Required task: Reproduce word for word the part of the records that opens with the line containing "Where should I" and closes with the line containing "Click the Dataset column header", including both of those lines.

Data records:
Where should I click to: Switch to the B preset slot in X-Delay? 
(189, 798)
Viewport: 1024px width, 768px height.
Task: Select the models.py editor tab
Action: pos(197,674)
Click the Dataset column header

--

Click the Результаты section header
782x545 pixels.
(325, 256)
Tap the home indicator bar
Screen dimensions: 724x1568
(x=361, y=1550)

...

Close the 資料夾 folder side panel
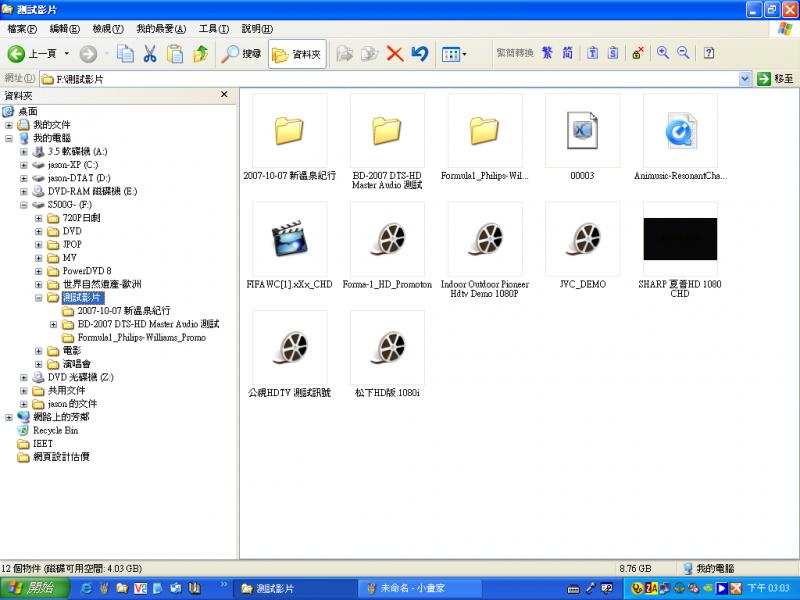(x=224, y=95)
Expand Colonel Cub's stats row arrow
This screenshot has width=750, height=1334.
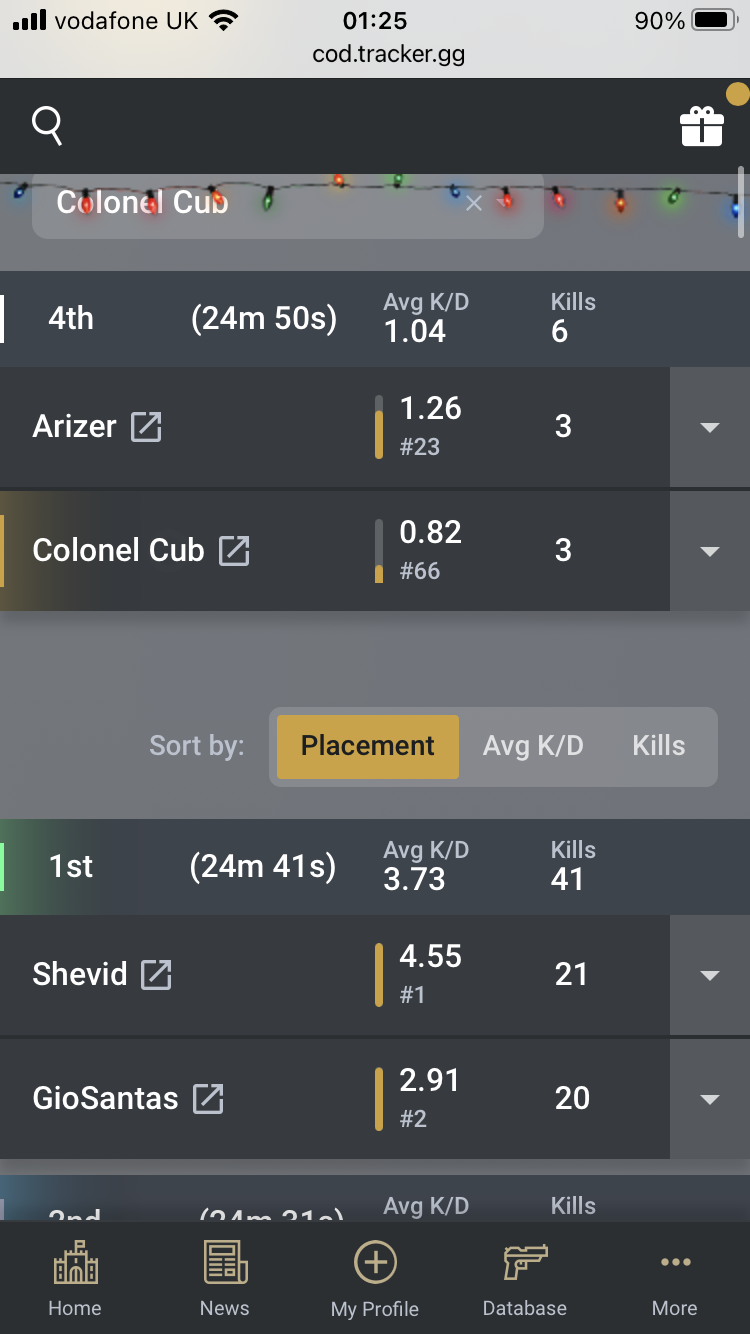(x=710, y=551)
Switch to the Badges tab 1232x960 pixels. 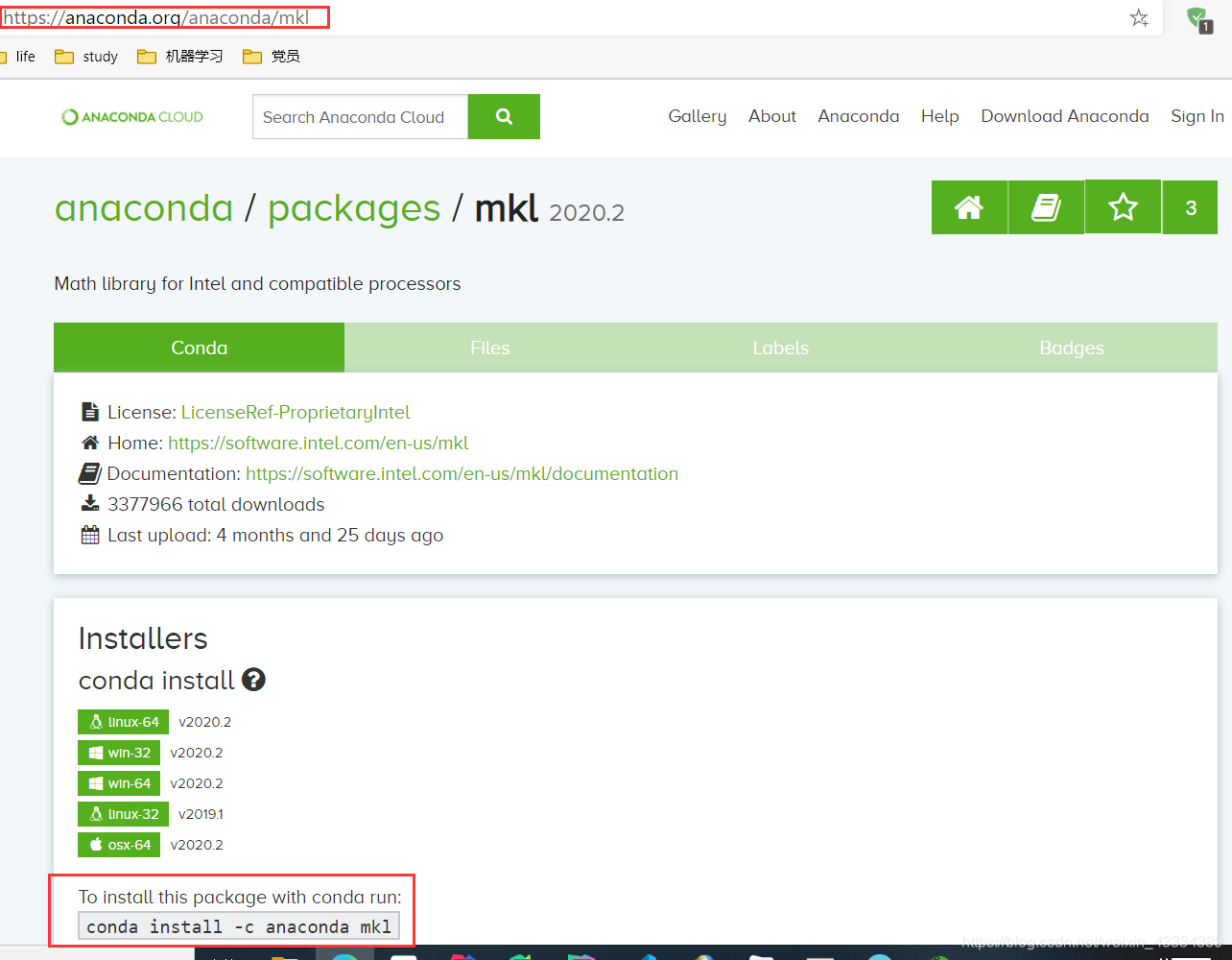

Correct result:
Where should I click to: Switch to the B preset slot in X-Delay? 
(189, 798)
Viewport: 1024px width, 768px height.
Task: Select the models.py editor tab
Action: pos(197,674)
Click the Dataset column header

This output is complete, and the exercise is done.